Other coaches liked them. They really, really liked them.

Coupeville’s final season in the 1A Olympic League was capped with an unusual distinction — both the Wolf girls and boys hoops squads received the conference award for Best Sportsmanship.

Pulling off the double-win, and having their players recognized by rival coaches, brought a smile to the faces of CHS coaches David King (girls) and Brad Sherman (boys).

As the duo marinated in the moment, they took time out from their busy schedules to speak about what the award means to them as coaches, and what it means to the culture of their programs.

What does winning the award mean to you personally as a coach?

King: Being voted by the other coaches for this award validates what we are trying to do as a program.
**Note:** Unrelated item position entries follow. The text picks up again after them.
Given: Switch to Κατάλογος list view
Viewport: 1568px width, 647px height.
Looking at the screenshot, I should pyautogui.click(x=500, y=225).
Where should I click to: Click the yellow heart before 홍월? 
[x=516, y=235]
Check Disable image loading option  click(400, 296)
Compete every day and no matter if we win or lose we treat the game of basketball and those involved with respect.

Sherman: It’s a nice recognition for the team.
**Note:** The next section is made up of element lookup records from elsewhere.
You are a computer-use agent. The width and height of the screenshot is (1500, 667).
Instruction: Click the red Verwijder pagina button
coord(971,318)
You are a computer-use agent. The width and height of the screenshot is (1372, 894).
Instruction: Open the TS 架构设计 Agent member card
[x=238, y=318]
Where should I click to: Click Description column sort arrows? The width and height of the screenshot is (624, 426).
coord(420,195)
The guys can be proud of the way they played and the class they displayed on the court this year.

To have both boys and girls recognized in the same year is really a nice testament to our Coupeville athletes and their level of character.

How is winning it a positive for your program?

King: It shows that we can be aggressive and have an attitude of playing to win or never backing down. These things are needed to develop and maintain a winning culture.

We are also able to stay true to who we are and play the game the right way.

Sherman: Sets the bar where we always want it to be in regards to sportsmanship.

Character and attitude truly matter and any time that’s recognized I think it’s a really positive thing for our athletes and our program culture.

Is sportsmanship something you have preached or encouraged?

King: The great thing about the players in Coupeville, they already come with a great attitude and we as coaches don’t have to encourage the sportsmanship side of things.

I would say the one area that we do preach about sportsmanship is not running up a score.

This is a topic that does get mentioned early on every season.

Sherman: I think we just try to set a few basic expectations of what it means to be a Wolf basketball player.

At the beginning of the year the team discussed and agreed to a few basic items – one being taking pride in the name on the front their uniform.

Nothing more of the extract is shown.